AWS Certified Machine Learning Engineer – Associate (MLA-C01) — Question 63
A company has an ML model that generates text descriptions based on images that customers upload to the company's website. The images can be up to 50 MB in total size.
An ML engineer decides to store the images in an Amazon S3 bucket. The ML engineer must implement a processing solution that can scale to accommodate changes in demand.
Which solution will meet these requirements with the LEAST operational overhead?
Answer options
- A. Create an Amazon SageMaker batch transform job to process all the images in the S3 bucket.
- B. Create an Amazon SageMaker Asynchronous Inference endpoint and a scaling policy. Run a script to make an inference request for each image.
- C. Create an Amazon Elastic Kubernetes Service (Amazon EKS) cluster that uses Karpenter for auto scaling. Host the model on the EKS cluster. Run a script to make an inference request for each image.

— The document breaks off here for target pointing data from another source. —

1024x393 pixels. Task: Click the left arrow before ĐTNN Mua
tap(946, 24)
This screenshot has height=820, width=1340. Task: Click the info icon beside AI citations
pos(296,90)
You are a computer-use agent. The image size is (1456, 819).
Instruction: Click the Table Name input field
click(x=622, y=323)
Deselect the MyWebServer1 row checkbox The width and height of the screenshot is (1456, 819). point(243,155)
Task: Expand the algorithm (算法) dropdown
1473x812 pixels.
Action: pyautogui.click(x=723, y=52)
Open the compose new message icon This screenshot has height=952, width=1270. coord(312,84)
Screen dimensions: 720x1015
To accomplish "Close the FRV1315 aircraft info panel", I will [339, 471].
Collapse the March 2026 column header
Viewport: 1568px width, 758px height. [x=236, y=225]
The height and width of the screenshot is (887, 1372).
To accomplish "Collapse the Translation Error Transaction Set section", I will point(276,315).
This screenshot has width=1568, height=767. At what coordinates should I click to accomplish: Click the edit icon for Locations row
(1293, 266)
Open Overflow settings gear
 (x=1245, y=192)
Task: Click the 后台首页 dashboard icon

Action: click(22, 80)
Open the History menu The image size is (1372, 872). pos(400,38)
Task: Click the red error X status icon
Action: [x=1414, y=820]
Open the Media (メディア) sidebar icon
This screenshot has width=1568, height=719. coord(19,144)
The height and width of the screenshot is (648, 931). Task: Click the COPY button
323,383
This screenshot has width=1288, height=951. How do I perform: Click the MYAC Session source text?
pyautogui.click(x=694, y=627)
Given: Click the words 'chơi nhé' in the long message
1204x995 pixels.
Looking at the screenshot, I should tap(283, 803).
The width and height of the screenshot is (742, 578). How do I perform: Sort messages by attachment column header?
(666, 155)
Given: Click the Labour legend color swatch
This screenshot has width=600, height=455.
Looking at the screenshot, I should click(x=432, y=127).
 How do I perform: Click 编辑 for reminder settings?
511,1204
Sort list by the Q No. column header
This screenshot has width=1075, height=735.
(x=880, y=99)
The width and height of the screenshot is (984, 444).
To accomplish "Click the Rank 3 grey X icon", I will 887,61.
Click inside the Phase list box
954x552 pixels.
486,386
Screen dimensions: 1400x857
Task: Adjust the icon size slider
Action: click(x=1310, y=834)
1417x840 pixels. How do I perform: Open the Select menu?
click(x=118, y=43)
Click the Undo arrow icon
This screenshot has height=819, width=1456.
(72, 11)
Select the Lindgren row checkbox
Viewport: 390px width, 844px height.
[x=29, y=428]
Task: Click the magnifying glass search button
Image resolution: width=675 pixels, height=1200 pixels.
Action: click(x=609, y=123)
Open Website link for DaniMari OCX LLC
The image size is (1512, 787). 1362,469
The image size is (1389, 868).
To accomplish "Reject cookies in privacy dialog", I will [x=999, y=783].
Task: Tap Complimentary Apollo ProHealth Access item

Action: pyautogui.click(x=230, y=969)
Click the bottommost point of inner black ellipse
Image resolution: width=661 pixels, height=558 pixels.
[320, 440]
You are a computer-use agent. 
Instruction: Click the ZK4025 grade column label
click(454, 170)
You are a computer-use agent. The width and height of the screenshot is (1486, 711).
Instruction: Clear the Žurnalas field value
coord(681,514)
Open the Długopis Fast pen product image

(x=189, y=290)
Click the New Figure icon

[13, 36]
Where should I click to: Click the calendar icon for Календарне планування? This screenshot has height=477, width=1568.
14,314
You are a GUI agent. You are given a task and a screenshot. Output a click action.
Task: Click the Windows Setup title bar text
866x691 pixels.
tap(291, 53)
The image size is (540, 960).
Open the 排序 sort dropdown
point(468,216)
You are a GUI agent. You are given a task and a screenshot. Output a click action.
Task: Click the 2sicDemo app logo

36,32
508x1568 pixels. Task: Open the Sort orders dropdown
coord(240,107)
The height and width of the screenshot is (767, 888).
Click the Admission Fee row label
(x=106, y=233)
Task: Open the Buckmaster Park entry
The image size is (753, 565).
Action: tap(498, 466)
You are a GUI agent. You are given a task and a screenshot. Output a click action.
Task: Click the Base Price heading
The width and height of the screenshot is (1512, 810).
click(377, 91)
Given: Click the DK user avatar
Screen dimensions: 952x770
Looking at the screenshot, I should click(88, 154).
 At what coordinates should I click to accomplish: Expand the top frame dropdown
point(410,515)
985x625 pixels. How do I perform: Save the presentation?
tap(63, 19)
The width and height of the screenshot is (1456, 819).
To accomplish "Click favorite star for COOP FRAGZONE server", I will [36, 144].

- D. Create an AWS Batch job that uses an Amazon Elastic Container Service (Amazon ECS) cluster. Specify a list of images to process for each AWS Batch job.
Correct answer: B
Explanation
The correct answer is B because using an Amazon SageMaker Asynchronous Inference endpoint allows for automatic scaling and efficient handling of inference requests with minimal operational overhead. Option A is less ideal as batch processing may not handle varying demand as efficiently, while options C and D introduce more complexity and operational overhead by requiring additional infrastructure management.